How does one know if the price of an options leg is expensive or not? Is looking at the IV of that strike relative to its historic IV the only way to do it?
The Black Scholes Option Pricing Model: The Model or Formula calculates an theoretical value of an option based on 6 variables. These variables are: Whether the option is a call or a put The current underlying stock price The time left until the option's expiration date The strike price of the option The risk-free interest rate The volatility of the stock
That's going vary according to "what's happening now"... with the market in general and with a particular issue and current fundamentals. I don't know how you can "put a number" on that.
IMO: Terminology a bit to vague to provide helpful response. "expensive" relative to what? Consider what you are desiring to accomplish, then focus on more precise objective. Since you mention historic IV, you may be considering whether a specific term/strike is expected to decrease in value due to your expectation that volatility is elevated more than normal. It may aid to consider more of how you expect to exploit a perceived edge, and gain a bit more focus on your evaluation. (how much time will you be in the trade, and what other conditions will impact your decision). Perhaps consider if the specific strike price is in balance with the neighboring strikes (perhaps concavity in the IV surface near your interest point) that may influence you strike choice. Observation of the IV surface near the point in time you expect to exit the trade (assuming you do enough of these to desire statistical bias on your side). [errata: not really statistical bias... More like where the market expects it to go based on current info]
Look at the IV skew of the option leg relative to the other legs of the spread. If you're trading a call spread where you're buying a 10% IV call and selling a 12% IV call, the skew is in your favor. You'll be paying less extrinsic premium on the 10% IV long strike and you're selling more extrinsic premium on the 12% IV strike. If you have a specific trade in mind, post a screenshot so we can evaluate it.
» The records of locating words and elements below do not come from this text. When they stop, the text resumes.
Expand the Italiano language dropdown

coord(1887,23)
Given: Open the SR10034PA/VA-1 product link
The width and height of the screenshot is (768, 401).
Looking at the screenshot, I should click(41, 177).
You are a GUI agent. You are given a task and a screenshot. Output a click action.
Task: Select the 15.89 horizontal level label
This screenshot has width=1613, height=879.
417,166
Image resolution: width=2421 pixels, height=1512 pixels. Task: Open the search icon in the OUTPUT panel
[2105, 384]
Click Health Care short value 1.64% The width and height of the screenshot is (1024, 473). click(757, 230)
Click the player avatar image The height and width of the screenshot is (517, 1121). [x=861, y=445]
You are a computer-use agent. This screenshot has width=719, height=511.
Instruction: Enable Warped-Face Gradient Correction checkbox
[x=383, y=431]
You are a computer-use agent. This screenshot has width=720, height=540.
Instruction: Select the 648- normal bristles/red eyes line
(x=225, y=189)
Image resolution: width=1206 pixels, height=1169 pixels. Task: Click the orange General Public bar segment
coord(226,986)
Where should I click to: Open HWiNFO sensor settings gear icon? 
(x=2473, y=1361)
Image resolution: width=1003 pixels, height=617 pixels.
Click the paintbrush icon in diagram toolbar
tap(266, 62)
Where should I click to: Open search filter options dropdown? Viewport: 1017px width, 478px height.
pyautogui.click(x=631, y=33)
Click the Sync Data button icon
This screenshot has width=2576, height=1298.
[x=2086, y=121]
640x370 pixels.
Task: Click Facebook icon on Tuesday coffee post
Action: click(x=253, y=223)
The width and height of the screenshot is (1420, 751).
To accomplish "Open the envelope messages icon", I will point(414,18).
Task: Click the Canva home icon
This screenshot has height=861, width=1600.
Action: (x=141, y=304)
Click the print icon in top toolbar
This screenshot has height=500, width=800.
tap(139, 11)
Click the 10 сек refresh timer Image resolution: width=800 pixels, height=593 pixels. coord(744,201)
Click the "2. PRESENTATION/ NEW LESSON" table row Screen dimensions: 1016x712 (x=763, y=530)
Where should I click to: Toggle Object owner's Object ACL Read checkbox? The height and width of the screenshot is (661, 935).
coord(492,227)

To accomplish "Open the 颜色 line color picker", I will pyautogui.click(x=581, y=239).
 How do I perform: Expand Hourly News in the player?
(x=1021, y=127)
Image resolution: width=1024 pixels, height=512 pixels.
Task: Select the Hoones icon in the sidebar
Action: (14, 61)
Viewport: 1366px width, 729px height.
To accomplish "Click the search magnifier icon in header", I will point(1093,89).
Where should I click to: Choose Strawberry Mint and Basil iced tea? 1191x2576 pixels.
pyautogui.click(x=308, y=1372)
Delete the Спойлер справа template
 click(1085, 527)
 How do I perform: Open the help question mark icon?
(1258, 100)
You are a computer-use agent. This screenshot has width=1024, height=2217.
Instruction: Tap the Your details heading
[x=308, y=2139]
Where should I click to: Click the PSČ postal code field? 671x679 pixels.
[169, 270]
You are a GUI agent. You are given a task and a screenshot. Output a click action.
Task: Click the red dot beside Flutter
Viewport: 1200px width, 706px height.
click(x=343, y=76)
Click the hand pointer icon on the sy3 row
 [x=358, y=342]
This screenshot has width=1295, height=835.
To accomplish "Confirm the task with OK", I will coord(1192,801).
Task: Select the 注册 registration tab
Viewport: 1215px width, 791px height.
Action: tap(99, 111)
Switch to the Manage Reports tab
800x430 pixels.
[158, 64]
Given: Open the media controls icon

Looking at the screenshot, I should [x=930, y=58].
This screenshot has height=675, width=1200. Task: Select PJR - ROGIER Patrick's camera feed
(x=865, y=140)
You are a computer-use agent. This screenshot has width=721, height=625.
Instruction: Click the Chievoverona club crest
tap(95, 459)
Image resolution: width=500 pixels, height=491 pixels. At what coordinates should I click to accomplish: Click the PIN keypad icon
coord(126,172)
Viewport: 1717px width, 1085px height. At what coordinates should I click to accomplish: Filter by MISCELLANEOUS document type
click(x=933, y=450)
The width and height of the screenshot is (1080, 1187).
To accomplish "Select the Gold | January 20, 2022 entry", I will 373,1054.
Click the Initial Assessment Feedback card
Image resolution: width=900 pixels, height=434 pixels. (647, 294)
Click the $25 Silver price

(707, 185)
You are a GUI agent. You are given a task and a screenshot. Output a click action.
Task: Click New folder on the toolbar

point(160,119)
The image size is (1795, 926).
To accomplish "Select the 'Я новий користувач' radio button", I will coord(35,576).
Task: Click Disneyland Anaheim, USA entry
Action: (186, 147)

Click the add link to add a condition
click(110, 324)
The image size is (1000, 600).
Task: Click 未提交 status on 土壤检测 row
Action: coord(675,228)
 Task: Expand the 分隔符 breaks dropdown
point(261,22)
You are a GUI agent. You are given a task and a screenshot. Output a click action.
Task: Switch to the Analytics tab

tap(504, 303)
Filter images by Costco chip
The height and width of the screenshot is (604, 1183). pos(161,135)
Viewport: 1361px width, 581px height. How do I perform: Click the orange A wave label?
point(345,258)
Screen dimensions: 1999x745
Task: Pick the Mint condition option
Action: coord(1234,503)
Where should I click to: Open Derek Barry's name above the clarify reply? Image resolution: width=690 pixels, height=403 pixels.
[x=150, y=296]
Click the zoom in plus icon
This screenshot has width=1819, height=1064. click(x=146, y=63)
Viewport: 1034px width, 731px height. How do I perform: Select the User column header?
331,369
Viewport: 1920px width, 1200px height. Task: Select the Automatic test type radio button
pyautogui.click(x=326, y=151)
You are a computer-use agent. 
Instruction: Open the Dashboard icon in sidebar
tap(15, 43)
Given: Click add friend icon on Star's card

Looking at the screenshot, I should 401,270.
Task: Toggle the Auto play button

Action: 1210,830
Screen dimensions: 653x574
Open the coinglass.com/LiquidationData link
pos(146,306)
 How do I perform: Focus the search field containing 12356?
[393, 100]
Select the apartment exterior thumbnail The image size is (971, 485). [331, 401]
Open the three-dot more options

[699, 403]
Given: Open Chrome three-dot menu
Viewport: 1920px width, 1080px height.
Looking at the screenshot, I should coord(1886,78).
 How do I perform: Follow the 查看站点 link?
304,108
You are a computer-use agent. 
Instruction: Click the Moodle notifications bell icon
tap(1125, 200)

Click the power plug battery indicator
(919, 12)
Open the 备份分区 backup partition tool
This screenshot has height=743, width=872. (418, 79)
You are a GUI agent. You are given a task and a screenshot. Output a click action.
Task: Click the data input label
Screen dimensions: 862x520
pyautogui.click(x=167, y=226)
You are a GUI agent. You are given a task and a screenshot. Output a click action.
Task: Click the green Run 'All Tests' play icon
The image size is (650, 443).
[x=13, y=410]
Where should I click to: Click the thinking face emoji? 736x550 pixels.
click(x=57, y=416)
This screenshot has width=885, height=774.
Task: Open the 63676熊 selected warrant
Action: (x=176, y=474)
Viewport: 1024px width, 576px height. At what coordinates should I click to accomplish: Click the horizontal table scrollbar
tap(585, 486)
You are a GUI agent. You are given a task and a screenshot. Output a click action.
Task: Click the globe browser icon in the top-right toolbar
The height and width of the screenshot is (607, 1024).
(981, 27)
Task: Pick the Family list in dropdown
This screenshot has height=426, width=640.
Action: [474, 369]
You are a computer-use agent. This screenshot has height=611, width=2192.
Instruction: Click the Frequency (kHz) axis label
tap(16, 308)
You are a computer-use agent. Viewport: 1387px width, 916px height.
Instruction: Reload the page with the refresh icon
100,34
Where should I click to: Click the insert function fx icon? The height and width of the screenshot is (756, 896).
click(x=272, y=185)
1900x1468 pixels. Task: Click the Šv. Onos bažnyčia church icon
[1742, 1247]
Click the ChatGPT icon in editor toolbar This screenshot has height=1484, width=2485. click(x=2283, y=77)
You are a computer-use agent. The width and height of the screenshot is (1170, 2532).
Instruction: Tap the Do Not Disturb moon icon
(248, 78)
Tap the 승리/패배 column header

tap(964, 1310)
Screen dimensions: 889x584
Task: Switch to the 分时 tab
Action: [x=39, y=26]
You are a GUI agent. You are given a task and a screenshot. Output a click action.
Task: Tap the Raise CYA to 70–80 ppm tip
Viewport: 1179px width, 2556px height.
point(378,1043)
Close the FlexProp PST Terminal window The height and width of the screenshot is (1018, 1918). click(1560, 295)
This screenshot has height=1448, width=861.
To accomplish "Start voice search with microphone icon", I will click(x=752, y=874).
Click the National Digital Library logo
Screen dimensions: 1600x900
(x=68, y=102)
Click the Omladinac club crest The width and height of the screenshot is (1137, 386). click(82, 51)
A more intuitive way is to ask yourself what you believe forward volatility will look like. Vol is only cheap or expensive when you have a view of it going forward. If volatility is 30 and it's never reached that level, but I believe it's going to 40 by historical measure it may be wildly expensive when in reality my forecast means I view it as cheap. BTW if it's the only strike/expiration that is really out of line there is potentially a really good opportunity to create a ratio or a fly at very favorable prices and I'd be asking myself why the MM trade engines didn't just arb it out.